If there’s a bigger chunk of text, such as a paragraph, then you can add the attribute ‘lang=”xx”‘ to the existing tag (again the xx needs to be replaced with the appropriate language code that you can find about next). So typically you might see the <p> tag and you’ll need to make it <p lang=”fr”> for a paragraph of French. If there’s more than one paragraph then you do this on each <p> tag.
You can’t put a <span> around a <p> tag (so not <span lang=”fr”><p> … </p></span>, but only the HTML pedants would be upset if you did something like <p> <span lang=”fr”> … </span> </p>. That will be OK & would mean that you need only remember one solution.
Now you can see why I’d suggest that if you’re doing this often you should get something added to the toolbar to make it easy for you.
What language code should you be using?
The W3C have provided some advice for selecting a language code, which basically in this context boils down to:
- use the shortest language code that is appropriate (i.e. you don’t need to specify UK English unless there’s something that is specific to the region, just saying English will be fine)
- you can find the appropriate sections of code in the official language registry
- you’re most likely to either use the single language code (e.g. ‘es’ for Spanish, ‘fr’ for French) or the language code with region (e.g. ‘es-MX’ for Mexican Spanish, ‘es-ES’ for Spanish from Spain)
What should be marked up?
The answer to this sounds obvious - anything in a different language - but when it comes to the fine detail it can be a grey area. Should you mark up the names of people and places? I’d be intrigued to know what language code you’d use to get a screenreader to pronounce ‘Belvoir’ as ‘beaver’ (as in Belvoir Castle).

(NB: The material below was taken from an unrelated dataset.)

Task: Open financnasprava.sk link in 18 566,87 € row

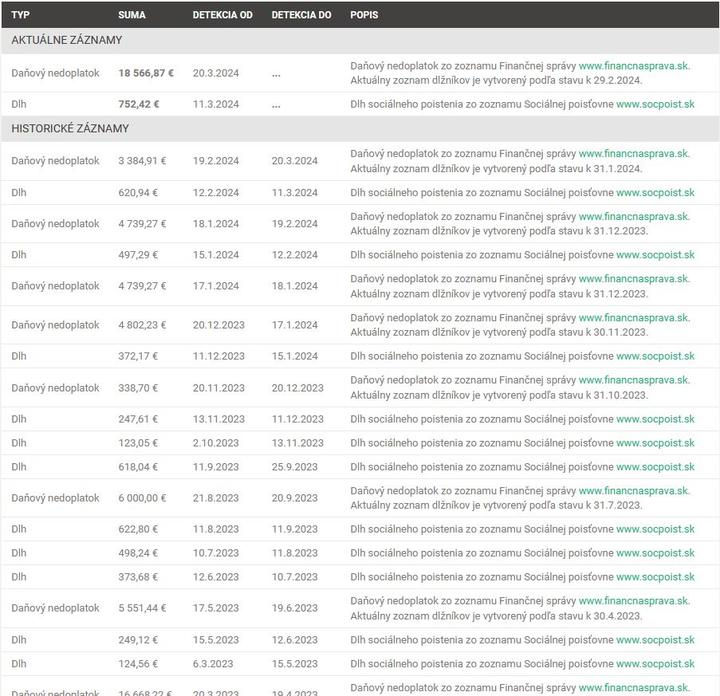Action: point(634,66)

Bear in mind that it’s not an issue of pedantry (”Is ‘vice versa’ accepted as English or should it still be treated as Latin? Discuss.”) or cultural battles (although I could imagine the Academie Française insisting that Paris should not only be marked up as French, but French as spoken in France at that). The aim is to help screenreaders by giving them sufficient information to be able to pronounce the word correctly.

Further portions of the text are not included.